The Senate and the House remain out of session, and there are no relevant committee hearings planned in either chamber of Congress. Similarly, there are no government agency meetings of interest planned this week.
However, securities regulators and Wall Street executives will meet in Washington this week to discuss changes to equity market structure, including a pilot program to test ways to boost trading in smaller stocks. Speakers includeU.S. Securities and Exchange Commission member Daniel Gallagher, SEC Trading and Markets Director Stephen Luparello, and chairman and CEO of Finra, Richard Ketchum.
When Congress returns Nov. 12, after the midterm elections, we expect a lame-duck session mostly free of controversial legislation, although if President Obama pushes for confirmation of a new attorney general to replace the departing Eric Holder, things could heat up in the Senate.
Lawmakers will have to address spending, with the current stop-gap spending bill set to expire Dec. 11. It is unclear if the two chambers will be able to agree on an omnibus spending bill to carry through until the end of the next fiscal year or if they will punt it to the next Congress by passing another short-term "continuing resolution."

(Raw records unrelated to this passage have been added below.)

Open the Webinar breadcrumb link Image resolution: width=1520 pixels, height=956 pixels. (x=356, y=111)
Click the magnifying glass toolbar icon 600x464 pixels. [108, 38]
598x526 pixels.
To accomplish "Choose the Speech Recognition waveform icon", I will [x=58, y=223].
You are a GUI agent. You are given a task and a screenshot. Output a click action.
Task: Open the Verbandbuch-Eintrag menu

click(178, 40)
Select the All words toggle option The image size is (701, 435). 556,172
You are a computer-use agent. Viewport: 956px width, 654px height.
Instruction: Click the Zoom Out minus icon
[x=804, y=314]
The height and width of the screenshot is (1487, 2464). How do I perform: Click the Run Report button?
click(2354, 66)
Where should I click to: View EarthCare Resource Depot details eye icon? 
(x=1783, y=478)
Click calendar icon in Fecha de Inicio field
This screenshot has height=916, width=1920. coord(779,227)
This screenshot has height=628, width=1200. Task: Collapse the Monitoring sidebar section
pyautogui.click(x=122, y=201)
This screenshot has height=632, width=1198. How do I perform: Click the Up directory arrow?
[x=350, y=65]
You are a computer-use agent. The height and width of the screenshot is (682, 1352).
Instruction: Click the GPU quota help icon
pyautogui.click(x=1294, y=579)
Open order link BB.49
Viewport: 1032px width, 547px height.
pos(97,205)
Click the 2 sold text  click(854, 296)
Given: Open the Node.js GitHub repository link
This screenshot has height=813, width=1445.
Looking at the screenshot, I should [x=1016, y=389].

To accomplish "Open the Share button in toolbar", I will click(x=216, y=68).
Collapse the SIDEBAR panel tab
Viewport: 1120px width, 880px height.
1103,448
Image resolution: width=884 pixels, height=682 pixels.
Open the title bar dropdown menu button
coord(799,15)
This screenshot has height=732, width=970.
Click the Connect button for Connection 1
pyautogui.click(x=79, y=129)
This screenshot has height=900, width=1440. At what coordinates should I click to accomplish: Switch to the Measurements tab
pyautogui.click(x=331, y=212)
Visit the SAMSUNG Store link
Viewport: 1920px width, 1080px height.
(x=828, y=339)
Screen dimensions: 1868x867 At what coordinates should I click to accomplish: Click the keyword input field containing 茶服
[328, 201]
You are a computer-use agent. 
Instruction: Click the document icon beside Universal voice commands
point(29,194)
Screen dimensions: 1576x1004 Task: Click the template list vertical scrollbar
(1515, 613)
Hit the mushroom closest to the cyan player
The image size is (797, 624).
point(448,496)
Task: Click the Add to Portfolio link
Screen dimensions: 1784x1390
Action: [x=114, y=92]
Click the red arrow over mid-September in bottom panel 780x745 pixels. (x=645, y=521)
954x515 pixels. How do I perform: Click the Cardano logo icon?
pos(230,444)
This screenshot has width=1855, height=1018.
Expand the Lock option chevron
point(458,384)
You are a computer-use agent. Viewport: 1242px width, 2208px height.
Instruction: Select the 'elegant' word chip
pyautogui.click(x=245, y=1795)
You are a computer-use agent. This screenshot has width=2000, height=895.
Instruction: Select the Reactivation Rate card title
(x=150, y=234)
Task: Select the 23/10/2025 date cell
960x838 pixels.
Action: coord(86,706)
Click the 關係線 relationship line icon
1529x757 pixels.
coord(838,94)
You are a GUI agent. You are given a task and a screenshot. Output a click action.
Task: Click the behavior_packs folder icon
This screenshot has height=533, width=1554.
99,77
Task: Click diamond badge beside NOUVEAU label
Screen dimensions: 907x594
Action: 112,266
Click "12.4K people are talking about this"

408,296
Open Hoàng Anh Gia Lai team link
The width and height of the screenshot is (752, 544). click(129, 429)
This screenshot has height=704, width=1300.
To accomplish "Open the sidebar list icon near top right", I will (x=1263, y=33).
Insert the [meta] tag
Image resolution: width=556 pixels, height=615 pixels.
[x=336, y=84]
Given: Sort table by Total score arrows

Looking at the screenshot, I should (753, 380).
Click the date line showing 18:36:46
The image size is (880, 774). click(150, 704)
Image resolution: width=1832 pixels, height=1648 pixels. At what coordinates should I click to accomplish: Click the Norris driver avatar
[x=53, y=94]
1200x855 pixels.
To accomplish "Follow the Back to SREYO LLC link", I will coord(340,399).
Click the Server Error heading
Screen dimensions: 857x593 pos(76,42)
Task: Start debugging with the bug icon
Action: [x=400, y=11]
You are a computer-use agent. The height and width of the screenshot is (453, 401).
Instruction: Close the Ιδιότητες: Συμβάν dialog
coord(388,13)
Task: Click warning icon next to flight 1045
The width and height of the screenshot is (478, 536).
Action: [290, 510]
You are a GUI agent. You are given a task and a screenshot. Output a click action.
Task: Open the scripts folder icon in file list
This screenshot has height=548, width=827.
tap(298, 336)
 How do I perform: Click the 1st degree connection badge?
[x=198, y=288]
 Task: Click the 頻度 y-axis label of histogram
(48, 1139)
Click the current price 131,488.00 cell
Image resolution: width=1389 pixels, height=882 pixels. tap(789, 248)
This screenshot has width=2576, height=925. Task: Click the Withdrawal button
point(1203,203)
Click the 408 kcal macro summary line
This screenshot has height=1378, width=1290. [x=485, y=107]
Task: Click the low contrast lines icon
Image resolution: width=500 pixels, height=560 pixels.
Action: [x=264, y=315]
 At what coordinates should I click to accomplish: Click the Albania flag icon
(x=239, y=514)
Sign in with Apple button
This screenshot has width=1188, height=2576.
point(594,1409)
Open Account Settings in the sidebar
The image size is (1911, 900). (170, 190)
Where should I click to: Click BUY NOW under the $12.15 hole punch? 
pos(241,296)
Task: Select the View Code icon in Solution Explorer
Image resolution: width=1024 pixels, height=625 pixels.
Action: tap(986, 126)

Other items on the congressional to-do list include reauthorizations of defense and intelligence operations, terrorism risk insurance and extensions of several dozen tax breaks ("extenders"), which lawmakers have continually promised to address during the lame-duck session. The House and Senate's widely diverging approaches to extenders, with the House looking to extend a select few permanently and the Senate preferring a two-year extension of all the provisions, signal tough negotiations ahead.